Dicas para organizar os documentos

Preparar-se para o Imposto de Renda exige organização, especialmente para quem teve múltiplas fontes de renda em 2024. Antes de abrir o programa da Receita, vale a pena reunir os documentos necessários. Confira algumas orientações práticas:

  • Solicite o informe de rendimentos à empresa onde trabalhou, mesmo que tenha sido demitido.
  • Consulte o extrato do FGTS no site da Caixa ou no aplicativo.
  • Verifique o histórico do seguro-desemprego no portal Gov.br.
  • Guarde comprovantes de saques ou depósitos para eventuais consultas futuras.
    Esses passos simples ajudam a agilizar o preenchimento e reduzem o risco de erros.

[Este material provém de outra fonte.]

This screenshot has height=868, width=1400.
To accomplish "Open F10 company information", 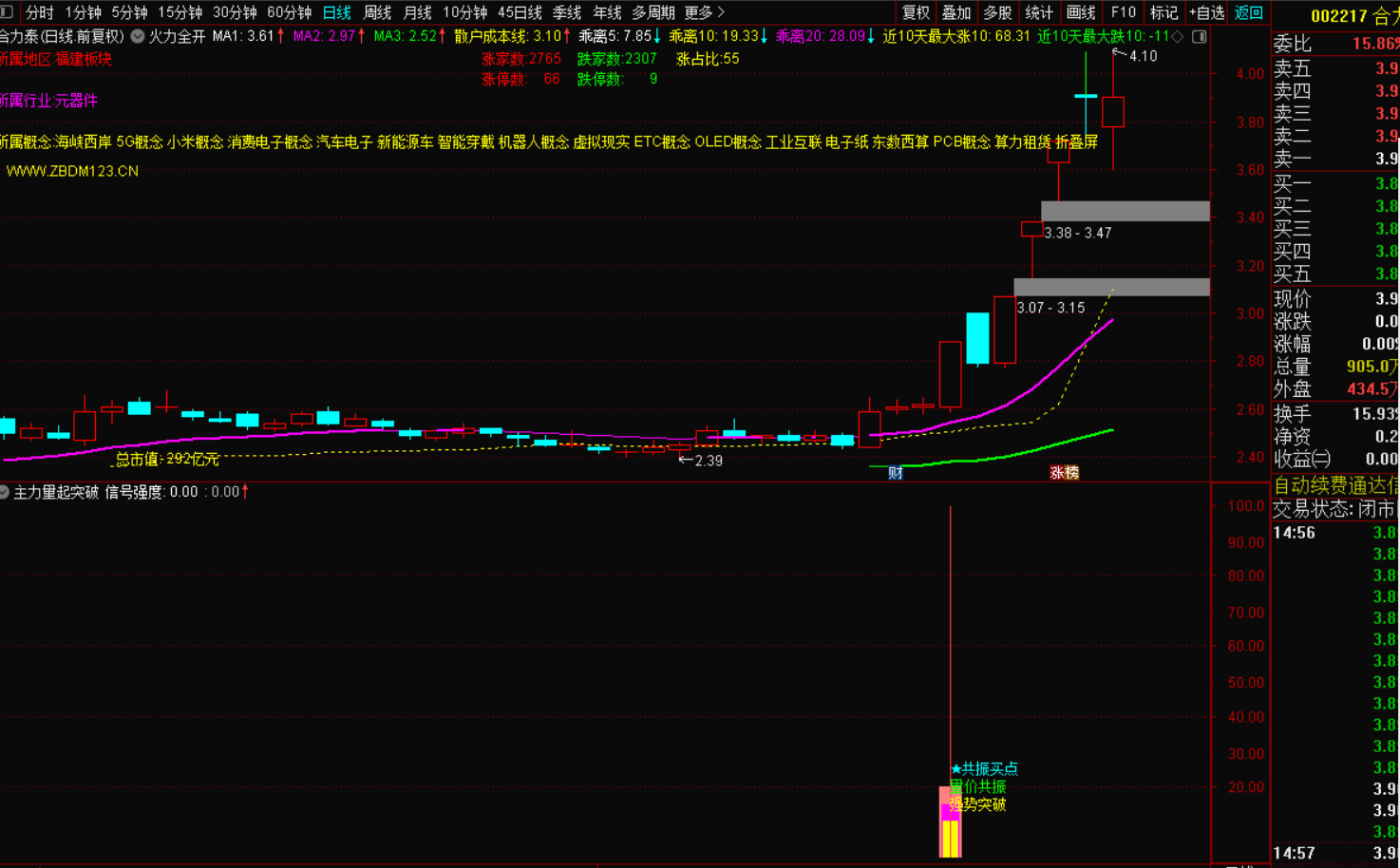I will (1124, 12).
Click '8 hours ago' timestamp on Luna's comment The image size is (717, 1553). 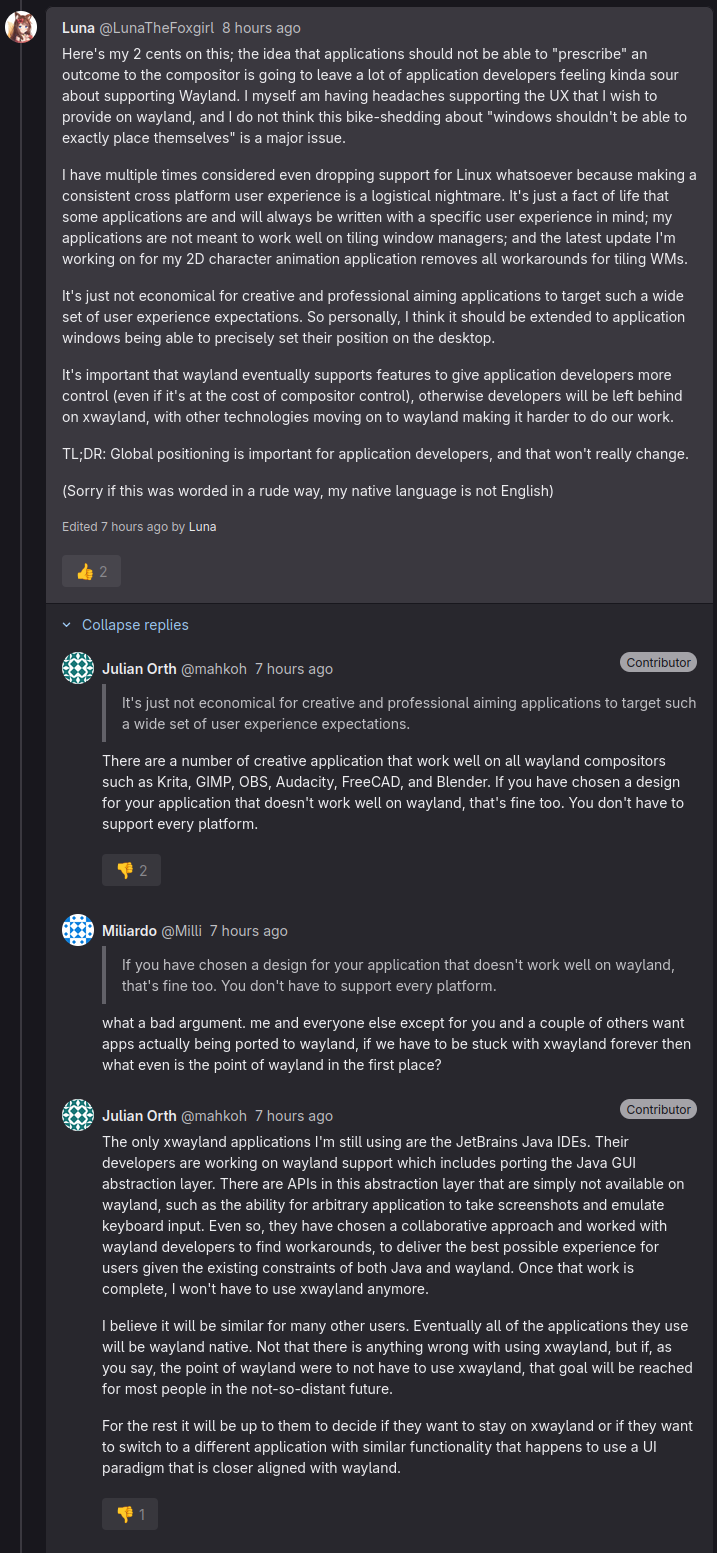click(261, 28)
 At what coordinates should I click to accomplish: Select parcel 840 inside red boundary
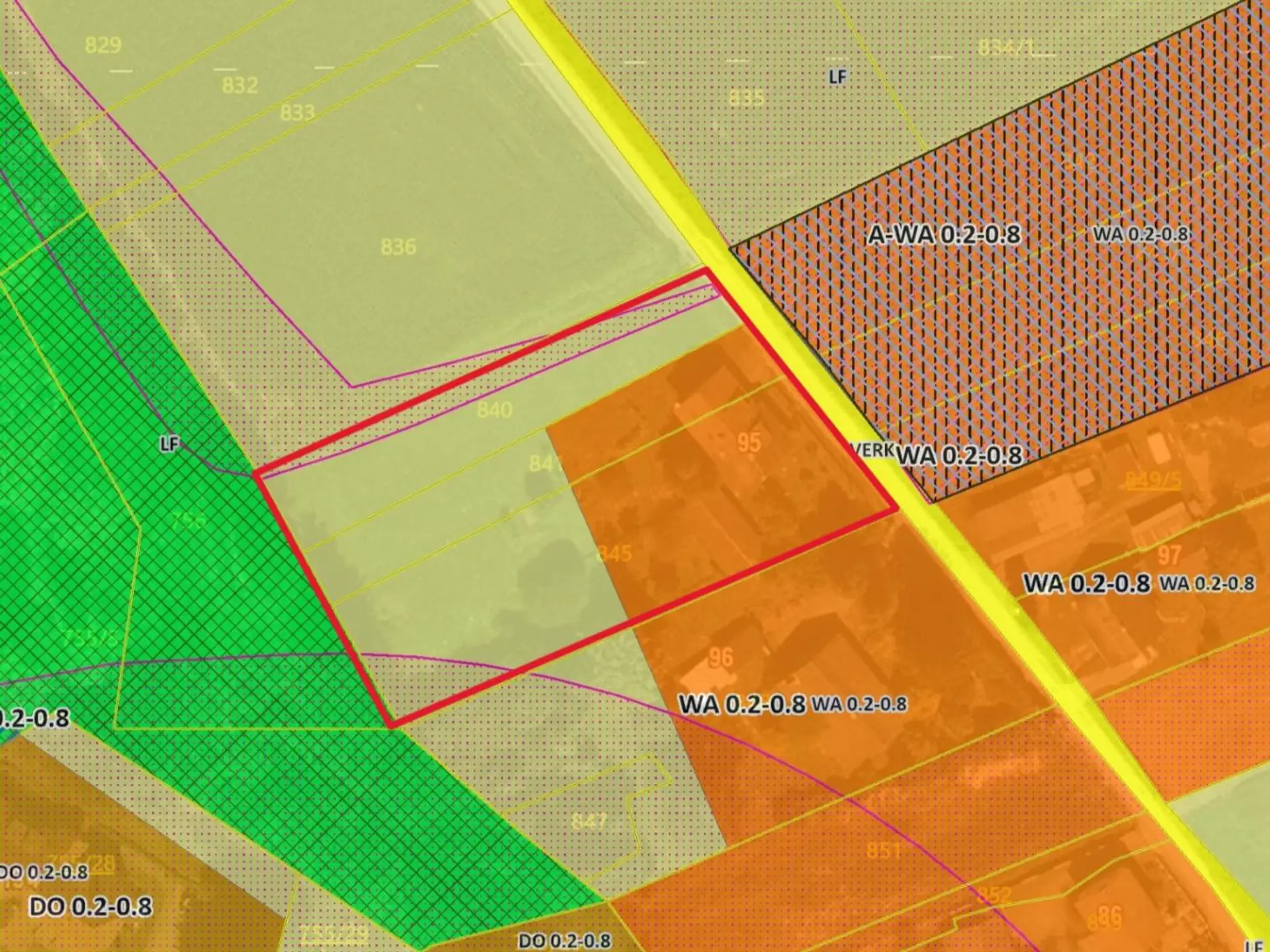click(494, 410)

Regras de obrigatoriedade em detalhes

Nem todo mundo precisa declarar o Imposto de Renda, mas os critérios de obrigatoriedade abrangem boa parte dos trabalhadores que passaram por demissões em 2024. Além do limite de rendimentos tributáveis, outros fatores podem obrigar a entrega, como a posse de bens acima de R$ 300 mil até 31 de dezembro ou a venda de imóveis com ganho de capital. Quem recebeu seguro-desemprego ou FGTS, mas não ultrapassou esses tetos, pode estar isento, desde que não tenha outras rendas significativas.

A Receita Federal cruza dados de diversas fontes, como empresas, bancos e o próprio FAT, para verificar a consistência das informações. Em 2024, mais de 2 milhões de contribuintes tiveram suas declarações analisadas por discrepâncias, o que reforça a necessidade de declarar tudo com exatidão, mesmo os valores isentos.

Benefícios da declaração correta

Preencher o Imposto de Renda com cuidado traz vantagens além de evitar multas. Quem tem direito à restituição, por exemplo, pode receber o valor mais rapidamente se a declaração for entregue nos primeiros lotes, geralmente pagos entre junho e dezembro. Em 2024, o Fisco devolveu mais de R$ 36 bilhões em restituições, beneficiando cerca de 28 milhões de contribuintes. Para quem declara verbas rescisórias e seguro-desemprego corretamente, o processo é ainda mais tranquilo, já que esses valores não alteram o cálculo do imposto devido.